The first is to show her reaction to having some money --as someone who had to struggle for it for so long, she enjoys the sheer pleasure of acting out the idea of having "money to burn". The lab tests, meanwhile, are to show you how desperate she is to pick up some cash through odd jobs -- it also sets up the irony of her being "penetrated" in her straight job, while not being penetrated in her sleeping call girl one.

"As for the performers, our sympathy for the actors' humiliation overrides any criticism of their performances."

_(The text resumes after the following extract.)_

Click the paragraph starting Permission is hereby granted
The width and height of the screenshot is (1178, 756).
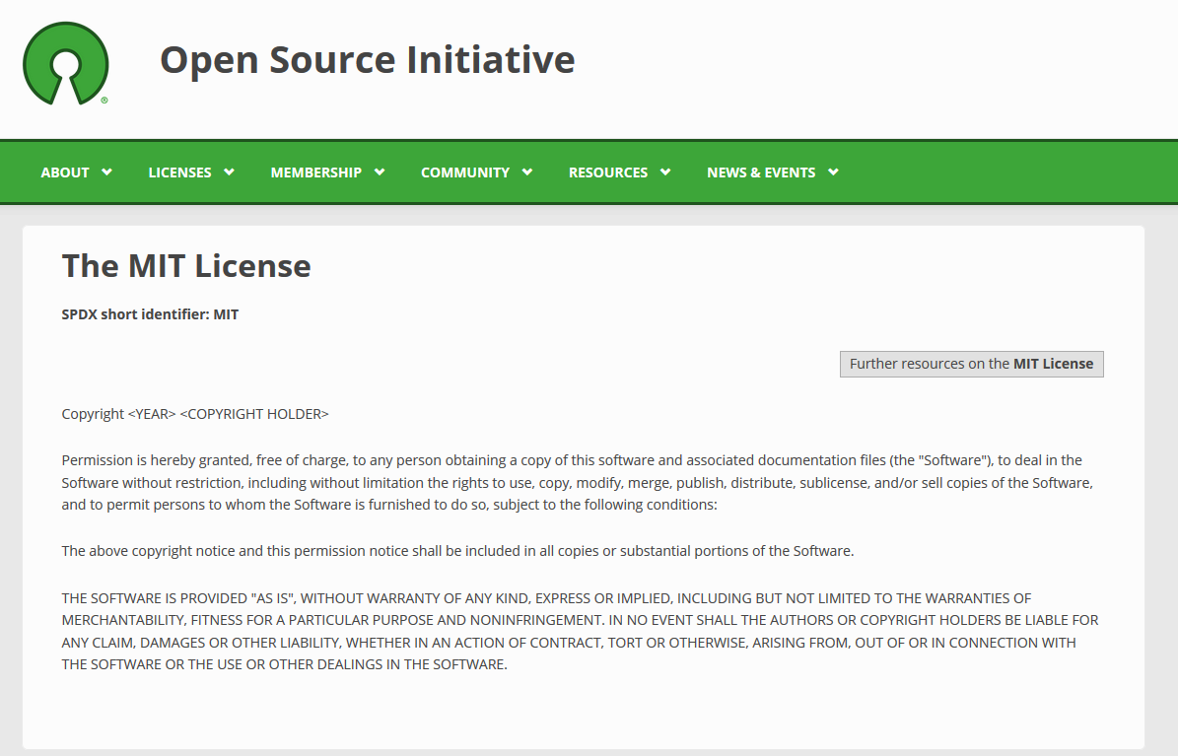click(x=577, y=482)
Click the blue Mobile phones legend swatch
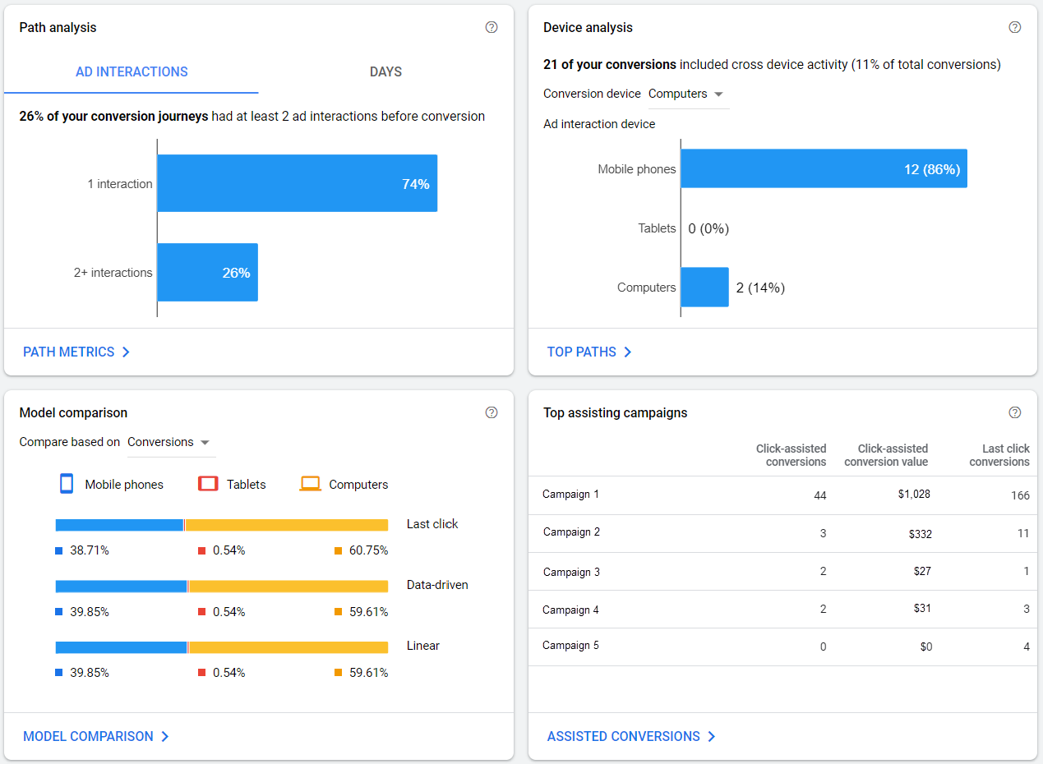Image resolution: width=1043 pixels, height=764 pixels. coord(66,483)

Browning did an excellent job, and certainly better than anyone had a right to expect after "Sucker Punch". I hear over and over about what a "blank" she was; I did not find that to be the case at all: nearly every scene plays out on her face and reactions, and I was constantly following her closely for clues as to where her character was coming from. And yes, there were plenty. As for the nudity, this emphasizes her character's vulnerability, especially when contrasted with her clients. The key moment here is when she finds, after starting her "sleeping beauty" job, that she's no longer comfortable sleeping naked at home, and puts on some undies. What her eyes don't remember from her sleeping sessions, it seems her body memory does.

Like the above review suggests, there are a lot of opinions out there about how opaque the film is supposed to be; that's not true at all. The film does leave some gaps for your imagination, and it tends to make you focus on detail and draw your own conclusions --everything isn't spelled out in neat little packets of dialog, as some seem to wish for. ("I'm prostituting myself because my daddy didn't love me when I was young and my mother's an alcoholic." -- I suppose that would be the American version.) This is hardly "Inland Empire", though, and the plot dots are certainly there to be connected for anyone who's looking. The pace is hypnotic, which some will call "slow", and the ending is deliberately vague, but I was surprised how much it left me thinking about the characters, what happened to them both before and after. Haunting.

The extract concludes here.